## START SOURCE EXCERPT

Observe customers 5 & 10 are non-repeat buyers, whereas 1413 and 46 are frequent buyers.

Expected Number of Purchases#

Let’s plot each customer’s expected number of purchases over the next \(90\) time periods:

time_periods = 90

expected_purchases_over_time = xr.concat(
    objs=[
        pnbd_full.expected_purchases(
            data=rfm_sample,
            future_t=t,
        )
        for t in progress_bar(range(time_periods))
    ],
    dim="t",
).transpose(..., "t")
100.00% [90/90 00:11<00:00]
_, axes = plt.subplots(
    nrows=len(example_customer_ids),
    ncols=1,
    figsize=(12, 14),
    sharex=True,
    sharey=True,
    layout="constrained",
)

axes = axes.flatten()

for i, customer_id in enumerate(example_customer_ids):
    ax = axes[i]
    customer_expected_purchases = expected_purchases_over_time.sel(
        customer_id=customer_id
    )
    az.plot_hdi(
        range(time_periods),
        customer_expected_purchases,
        hdi_prob=0.94,
        color="C0",
        fill_kwargs={"alpha": 0.3, "label": "$94 \\%$ HDI"},
        ax=ax,
    )
    az.plot_hdi(
        range(time_periods),
        customer_expected_purchases,
        hdi_prob=0.5,
        color="C0",
        fill_kwargs={"alpha": 0.5, "label": "$50 \\%$ HDI"},
        ax=ax,
    )
    ax.plot(
        range(time_periods),
        customer_expected_purchases.mean(dim=("chain", "draw")),
        color="C0",
        label="posterior mean",
    )
    ax.legend(loc="upper left")
    ax.set(title=f"Customer {customer_id}", xlabel="t", ylabel="# of purchases")

## END SOURCE EXCERPT
## START DATASET ROWS

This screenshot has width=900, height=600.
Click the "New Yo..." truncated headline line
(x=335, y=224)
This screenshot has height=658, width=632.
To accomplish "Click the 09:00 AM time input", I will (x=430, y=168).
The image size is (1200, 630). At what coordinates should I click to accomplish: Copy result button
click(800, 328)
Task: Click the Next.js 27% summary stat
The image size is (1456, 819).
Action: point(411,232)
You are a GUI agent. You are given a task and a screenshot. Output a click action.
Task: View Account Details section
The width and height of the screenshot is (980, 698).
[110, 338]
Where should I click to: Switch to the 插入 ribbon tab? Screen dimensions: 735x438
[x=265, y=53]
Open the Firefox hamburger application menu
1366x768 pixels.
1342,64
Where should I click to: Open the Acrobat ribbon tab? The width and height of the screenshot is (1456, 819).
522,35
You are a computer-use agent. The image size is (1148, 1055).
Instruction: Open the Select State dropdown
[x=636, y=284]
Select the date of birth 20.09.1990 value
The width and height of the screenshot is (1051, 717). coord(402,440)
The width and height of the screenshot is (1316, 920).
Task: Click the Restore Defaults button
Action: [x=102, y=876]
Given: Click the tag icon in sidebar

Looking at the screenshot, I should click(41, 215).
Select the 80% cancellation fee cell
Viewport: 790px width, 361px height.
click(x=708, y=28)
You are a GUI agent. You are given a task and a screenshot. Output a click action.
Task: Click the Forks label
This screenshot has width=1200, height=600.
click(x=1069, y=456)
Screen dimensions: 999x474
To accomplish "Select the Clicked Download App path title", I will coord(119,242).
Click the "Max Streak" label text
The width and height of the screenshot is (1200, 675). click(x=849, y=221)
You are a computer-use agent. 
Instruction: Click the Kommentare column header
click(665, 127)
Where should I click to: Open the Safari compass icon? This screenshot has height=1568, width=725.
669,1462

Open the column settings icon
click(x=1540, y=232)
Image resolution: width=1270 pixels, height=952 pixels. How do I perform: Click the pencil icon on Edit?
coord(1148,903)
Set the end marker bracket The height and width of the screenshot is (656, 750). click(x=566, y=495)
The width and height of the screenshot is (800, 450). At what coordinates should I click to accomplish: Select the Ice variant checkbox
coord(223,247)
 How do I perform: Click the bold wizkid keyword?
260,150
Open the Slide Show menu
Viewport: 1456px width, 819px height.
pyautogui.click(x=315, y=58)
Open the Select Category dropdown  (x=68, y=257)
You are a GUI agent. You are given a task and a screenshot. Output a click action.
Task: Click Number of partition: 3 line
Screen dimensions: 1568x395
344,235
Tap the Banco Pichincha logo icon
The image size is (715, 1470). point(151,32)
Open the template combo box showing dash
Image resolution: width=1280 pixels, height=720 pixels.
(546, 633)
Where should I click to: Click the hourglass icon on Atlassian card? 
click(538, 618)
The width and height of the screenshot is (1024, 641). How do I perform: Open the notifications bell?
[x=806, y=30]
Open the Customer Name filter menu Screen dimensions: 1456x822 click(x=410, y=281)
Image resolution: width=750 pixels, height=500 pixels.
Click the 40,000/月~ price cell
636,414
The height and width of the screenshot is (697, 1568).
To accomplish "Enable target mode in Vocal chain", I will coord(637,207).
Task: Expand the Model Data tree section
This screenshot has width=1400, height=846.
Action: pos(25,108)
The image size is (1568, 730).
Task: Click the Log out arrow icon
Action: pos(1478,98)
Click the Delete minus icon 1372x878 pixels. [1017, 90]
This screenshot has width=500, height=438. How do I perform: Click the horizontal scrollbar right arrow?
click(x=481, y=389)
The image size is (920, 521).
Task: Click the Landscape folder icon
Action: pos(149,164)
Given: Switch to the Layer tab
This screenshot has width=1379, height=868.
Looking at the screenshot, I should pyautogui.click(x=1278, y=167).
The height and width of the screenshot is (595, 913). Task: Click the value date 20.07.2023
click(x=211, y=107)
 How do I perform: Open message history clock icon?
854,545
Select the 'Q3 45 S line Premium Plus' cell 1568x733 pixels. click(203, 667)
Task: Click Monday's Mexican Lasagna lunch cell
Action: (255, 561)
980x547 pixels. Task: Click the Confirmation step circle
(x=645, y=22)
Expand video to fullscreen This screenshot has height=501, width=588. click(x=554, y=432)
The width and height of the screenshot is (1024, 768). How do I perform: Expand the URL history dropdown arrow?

## END DATASET ROWS

WHAT YOU NEED TO DO -
1) Reproduce the part of the customer purchase excerpt starting with "Let’s plot each" and going on through "t in progress_bar(range(time_periods))", without changing a single character.
2) In the customer purchase excerpt, recast the paragraph that begins "Observe customers 5 & 10" as a short list that keeps its facts.

OUTPUTS BY TASK -
1)
Let’s plot each customer’s expected number of purchases over the next \(90\) time periods:

time_periods = 90

expected_purchases_over_time = xr.concat(
    objs=[
        pnbd_full.expected_purchases(
            data=rfm_sample,
            future_t=t,
        )
        for t in progress_bar(range(time_periods))

2)
- Non-repeat buyers: customers 5 and 10
- Frequent buyers: customers 1413 and 46